Erick put on the best political facade that he could at that tense moment. He said, “Then I will be sure to neither die, nor to let a destructive Cult take over Candlepoint.”
Peron huffed.
Bloodwoo said, “Then, for now, we will be sure to paint you in a better light than we could have in both our official responses to our constituents regarding the day’s events, and in future dealings between our peoples and yourself. Do not make us regret this decision.”
For a little while now, Tenebrae had been smiling, ever so slightly.
And Erick couldn’t take it any longer. He asked, “Why are you smiling?”
“Because!” Archmage Tenebrae answered, “This is how my relationship with Treehome started, too. Though my fuckup wasn’t nearly as large as yours, there are a lot of similarities.”
Erick blinked a few times. He almost pursued that conversation, but then he did not.
Yura answered Erick’s unasked question, saying, “We like to keep the archmages who swing through Treehome as happy as possible, and with as large of a working relationship as possible. If our relationships sour, we attempt to fix them. If our relationships turn to poison, then we will kick you out, and then ban you from all interactions with Treehome. We prefer to never take the steps beyond that one, but we are a nation of millions, and archmages are never as defended as they think. We are a long way from those final steps, Archmage Flatt. I don’t want to see that day ever come, because you are ever so useful to us, and to the rest of the world.”
Peron frowned at no one in particular, but also directly at Erick.
Bloodwoo said, “Even if your murder of all the Shades is but another act of Melemizargo, we do not believe that you are his man—”
Peron interrupted him, saying, “They might not believe what I see before me; that you are, in Truth, the High Priest of Melemizargo. But they will see, in time. We will all see, soon enough.”

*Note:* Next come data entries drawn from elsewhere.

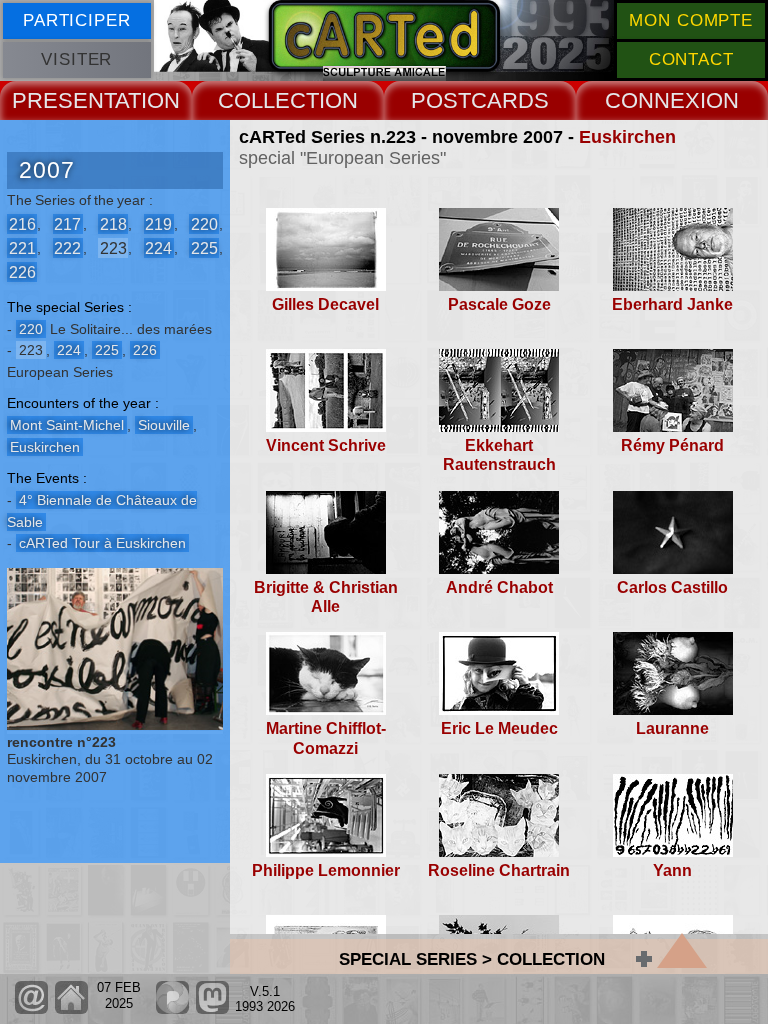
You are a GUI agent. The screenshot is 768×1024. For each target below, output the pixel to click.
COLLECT (268, 100)
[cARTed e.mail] (31, 1009)
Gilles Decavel (325, 304)
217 (67, 223)
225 (204, 247)
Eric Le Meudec (499, 728)
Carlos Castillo (672, 587)
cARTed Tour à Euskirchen (102, 543)
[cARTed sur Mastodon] (212, 1009)
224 (158, 247)
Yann (672, 870)
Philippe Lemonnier (326, 870)
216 (22, 223)
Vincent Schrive (326, 445)
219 (158, 223)
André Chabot (499, 587)
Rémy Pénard (672, 445)
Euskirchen (627, 137)
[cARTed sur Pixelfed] (172, 1009)
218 (113, 223)
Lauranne (672, 728)
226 (22, 271)
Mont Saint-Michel (67, 425)
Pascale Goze (499, 304)
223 (113, 247)
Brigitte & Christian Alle (326, 597)
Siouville (164, 425)
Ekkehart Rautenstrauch (499, 455)
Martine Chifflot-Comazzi (326, 738)
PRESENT (63, 100)
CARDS (510, 100)
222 (67, 247)
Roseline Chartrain (499, 870)
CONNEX (652, 100)
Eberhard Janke (672, 304)
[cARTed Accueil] (70, 1009)
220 (204, 223)
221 (22, 247)
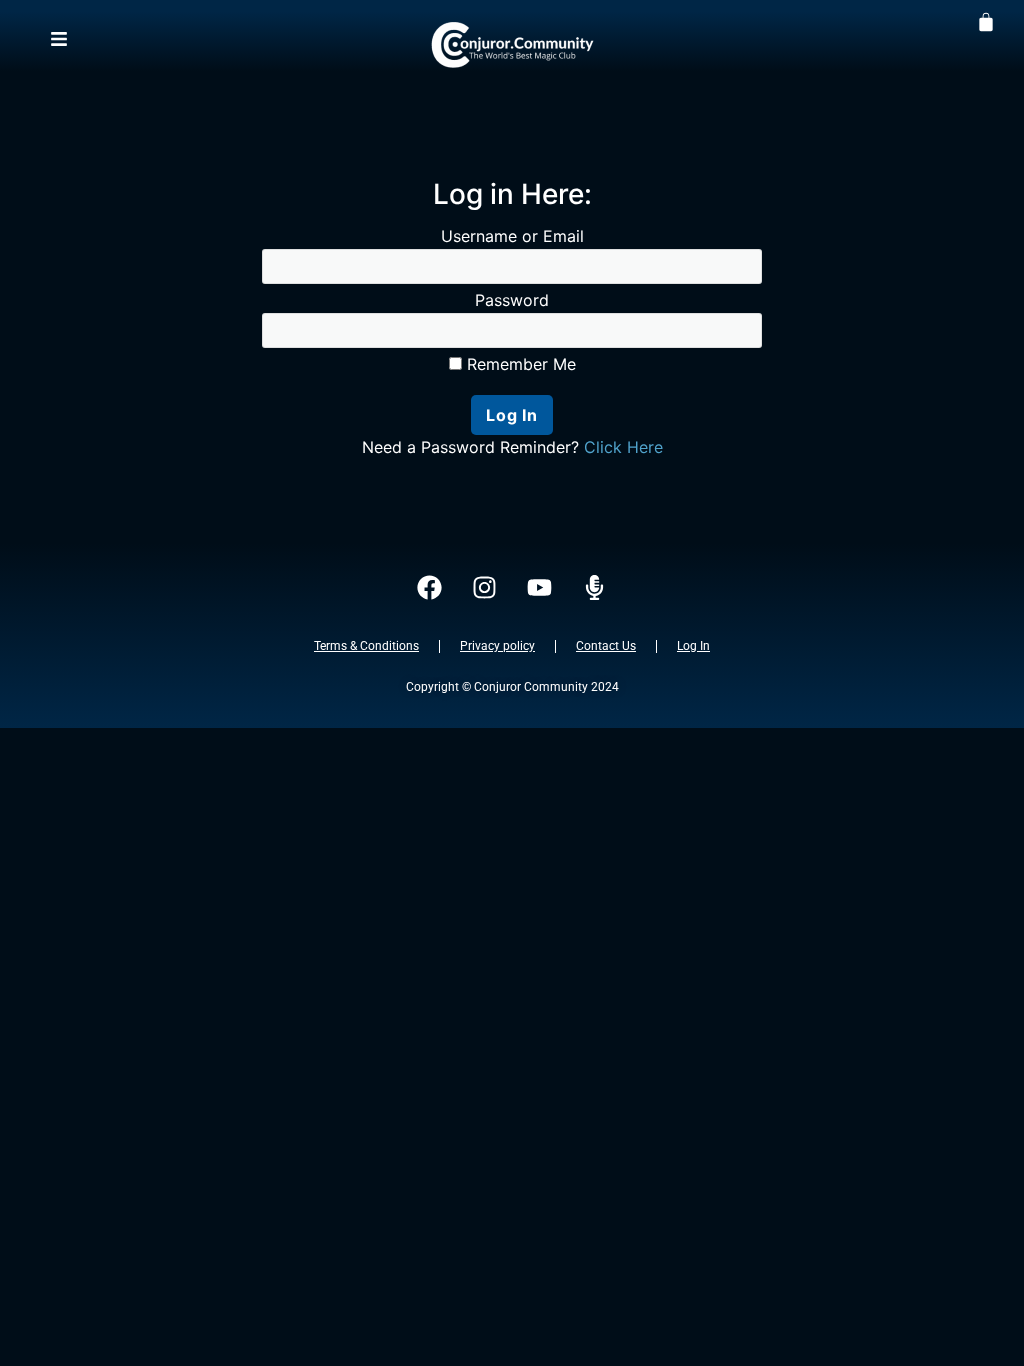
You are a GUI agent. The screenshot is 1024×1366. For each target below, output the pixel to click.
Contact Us (606, 646)
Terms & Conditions (366, 646)
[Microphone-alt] (595, 588)
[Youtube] (540, 588)
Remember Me (519, 364)
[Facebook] (430, 588)
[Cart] (986, 21)
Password (512, 300)
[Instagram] (485, 588)
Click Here (623, 447)
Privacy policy (497, 646)
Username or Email (512, 236)
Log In (693, 646)
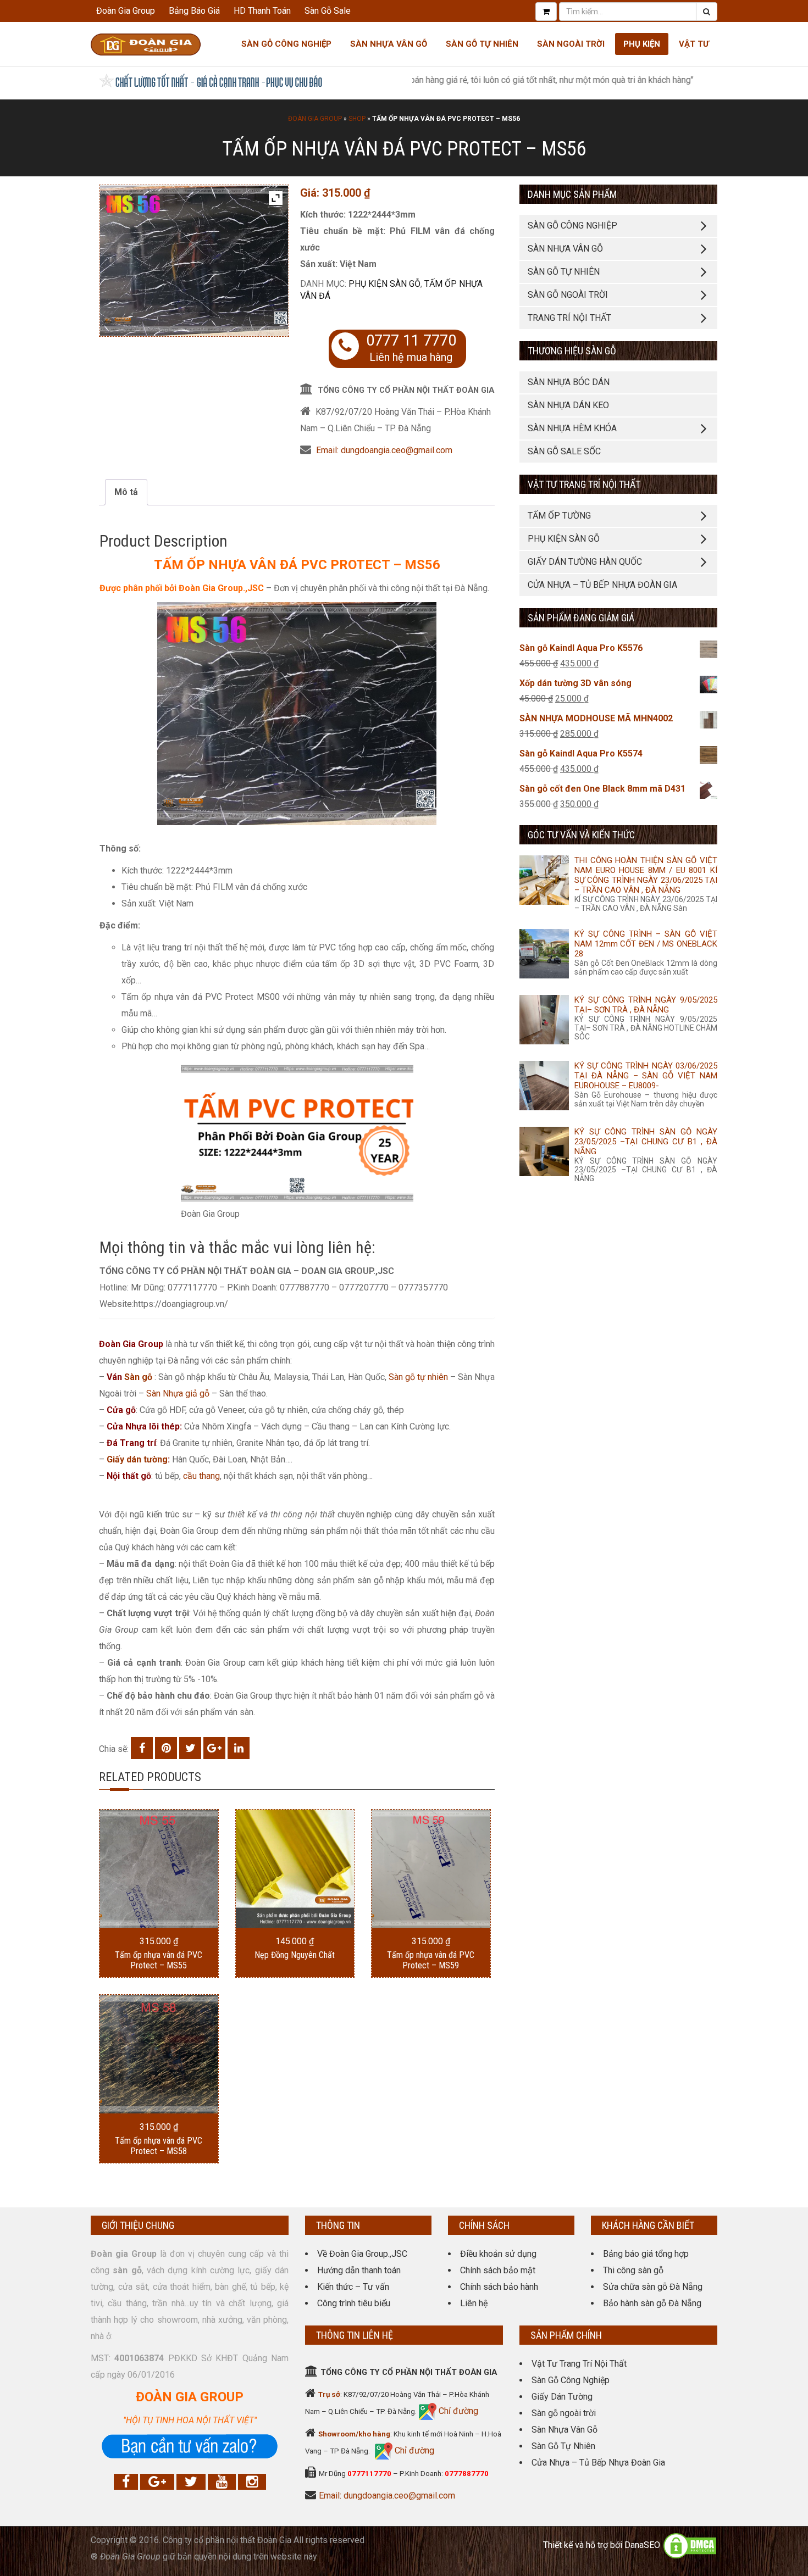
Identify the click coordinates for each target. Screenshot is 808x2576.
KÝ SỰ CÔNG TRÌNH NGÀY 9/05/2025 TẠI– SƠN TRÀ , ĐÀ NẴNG (645, 1005)
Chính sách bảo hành (499, 2287)
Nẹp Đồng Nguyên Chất (294, 1955)
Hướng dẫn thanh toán (359, 2270)
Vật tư (694, 44)
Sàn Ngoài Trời (571, 44)
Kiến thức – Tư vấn (353, 2287)
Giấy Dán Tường (562, 2396)
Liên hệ (474, 2303)
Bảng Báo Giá (194, 10)
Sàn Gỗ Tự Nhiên (482, 44)
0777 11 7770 (411, 340)
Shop (357, 119)
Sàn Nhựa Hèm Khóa (572, 428)
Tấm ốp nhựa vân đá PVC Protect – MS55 (158, 1960)
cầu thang (201, 1476)
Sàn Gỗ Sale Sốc (564, 451)
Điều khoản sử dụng (498, 2254)
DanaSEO (642, 2545)
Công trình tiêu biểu (353, 2303)
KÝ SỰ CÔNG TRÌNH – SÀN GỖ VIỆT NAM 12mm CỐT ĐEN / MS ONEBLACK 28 (645, 944)
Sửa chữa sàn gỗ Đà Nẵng (652, 2287)
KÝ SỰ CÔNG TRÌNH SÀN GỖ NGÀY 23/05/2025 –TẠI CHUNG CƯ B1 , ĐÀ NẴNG (645, 1141)
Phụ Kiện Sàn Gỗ (384, 284)
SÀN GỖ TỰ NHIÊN (564, 271)
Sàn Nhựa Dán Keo (568, 405)
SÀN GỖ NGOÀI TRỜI (568, 295)
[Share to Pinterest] (166, 1748)
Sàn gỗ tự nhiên (418, 1377)
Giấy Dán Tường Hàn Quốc (585, 562)
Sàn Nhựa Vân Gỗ (564, 2429)
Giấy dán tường (137, 1459)
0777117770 (369, 2473)
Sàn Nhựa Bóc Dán (569, 382)
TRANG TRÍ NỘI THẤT (569, 318)
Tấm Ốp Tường (559, 515)
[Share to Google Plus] (214, 1748)
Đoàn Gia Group (125, 10)
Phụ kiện (641, 44)
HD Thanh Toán (262, 10)
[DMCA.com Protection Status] (689, 2545)
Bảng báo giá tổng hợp (646, 2254)
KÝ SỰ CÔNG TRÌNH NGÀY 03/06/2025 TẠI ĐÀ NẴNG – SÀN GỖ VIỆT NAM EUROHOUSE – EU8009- (645, 1076)
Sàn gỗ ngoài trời (564, 2413)
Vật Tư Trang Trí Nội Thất (579, 2363)
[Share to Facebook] (142, 1748)
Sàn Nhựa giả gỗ (177, 1393)
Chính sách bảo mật (497, 2270)
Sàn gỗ (138, 1377)
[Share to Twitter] (190, 1748)
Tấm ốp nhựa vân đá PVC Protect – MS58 (158, 2145)
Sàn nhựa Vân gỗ (388, 44)
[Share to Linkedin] (239, 1748)
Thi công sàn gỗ (633, 2270)
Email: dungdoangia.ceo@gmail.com (384, 450)
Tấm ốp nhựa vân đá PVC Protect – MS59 (430, 1960)
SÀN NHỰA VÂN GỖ (565, 248)
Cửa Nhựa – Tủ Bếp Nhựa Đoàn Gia (602, 585)
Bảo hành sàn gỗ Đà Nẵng (652, 2303)
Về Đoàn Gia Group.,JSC (362, 2254)
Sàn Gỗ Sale (328, 10)
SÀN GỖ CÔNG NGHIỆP (572, 225)
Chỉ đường (457, 2411)
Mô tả (126, 492)
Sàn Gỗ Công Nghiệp (286, 44)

Bloodwoo continued, again, “Unlike the minority of my colleagues, we believe you are just a convenient tool for Melemizargo at the moment. But we also believe that you are a convenient tool of Koyabez and Phagar. A pull of deific proportions weighs upon your life, Archmage Flatt, as has happened for many archmages before you.”
Tenebrae smirked.
“Today, the casualties of your blood-soaked Worldly Path have been those who would call themselves the enemies of all.” With pointed words, Chieftain Bloodwoo-Nosier said, “Do what you can to ensure that this Fate of your Truth remains true tomorrow, and on the days which are yet to come.”
A chill wind blew.
Ah. So they knew of his Worldly Path? For how long?
Had Erick been wrong to try for a Worldly Path vacation?
With a dozen unasked questions weighing on his mind, and too many eyes staring at him, waiting, Erick spoke the only words that anyone on that platform wanted to hear, “I will.”